Baselight

Horse Racing In HK

Data on thoroughbred racing in Hong Kong for fun and machine learning

@kaggle.gdaley_hkracing

Loading...
Loading...

About this Dataset

Horse Racing In HK

Can you beat the market?

Horse racing has always intrigued me - not so much from the point of view as a sport, but more from the view of it as a money market. Inspired by the pioneers of computerised horse betting, I'm sharing this dataset in the hope of finding more data scientists willing to take up the challenge and find new ways of exploiting it!
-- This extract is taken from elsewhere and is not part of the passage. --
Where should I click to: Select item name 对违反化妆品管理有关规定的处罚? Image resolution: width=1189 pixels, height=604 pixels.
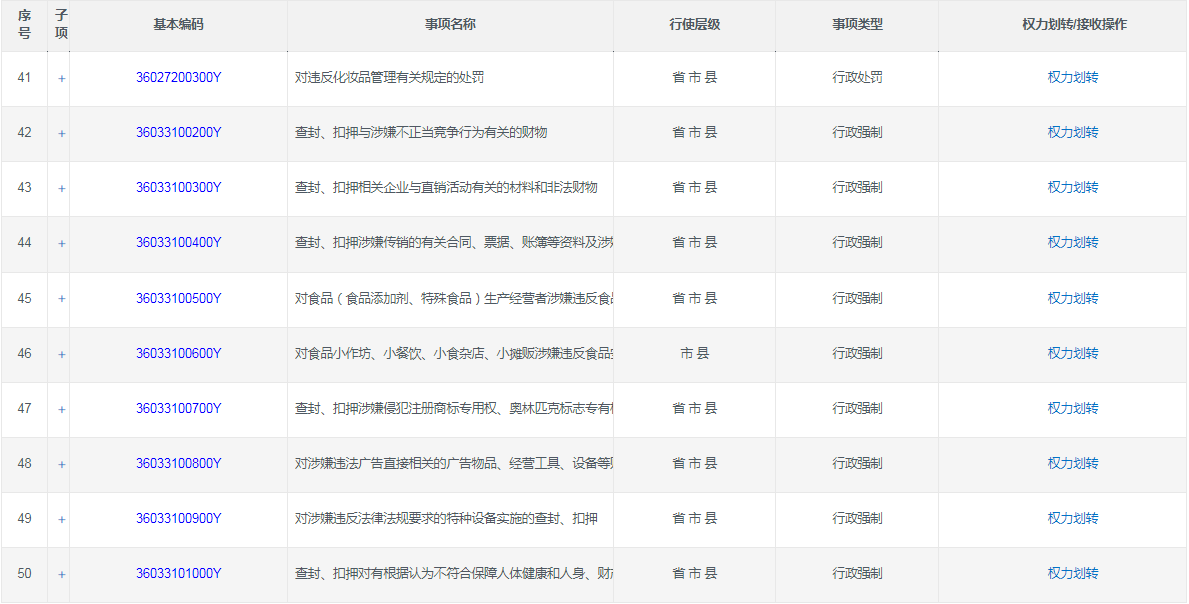tap(389, 77)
As always, the goal for most of us is to find information in the data that can be used to generate profit, usually by finding information that has not already been considered by the other players in the game. But I'm always interested in finding new uses for the data, whatever they may be.

Horse racing is a huge business in Hong Kong, which has two race tracks in a city that is only 1,104 square km. The betting pools are bigger than all US racetracks combined, which means that the opportunity is unlimited for those who are successful.

So are you up for it?

Content

The data was obtained from various free sources and is presented in CSV format. Personally-identifiable information, such as horse and jockey names, has not been included. However these should have no relevance to the purpose of this dataset, which is purely for experimental use.

There are two files:

races.csv

Each line describes the condition of an individual race.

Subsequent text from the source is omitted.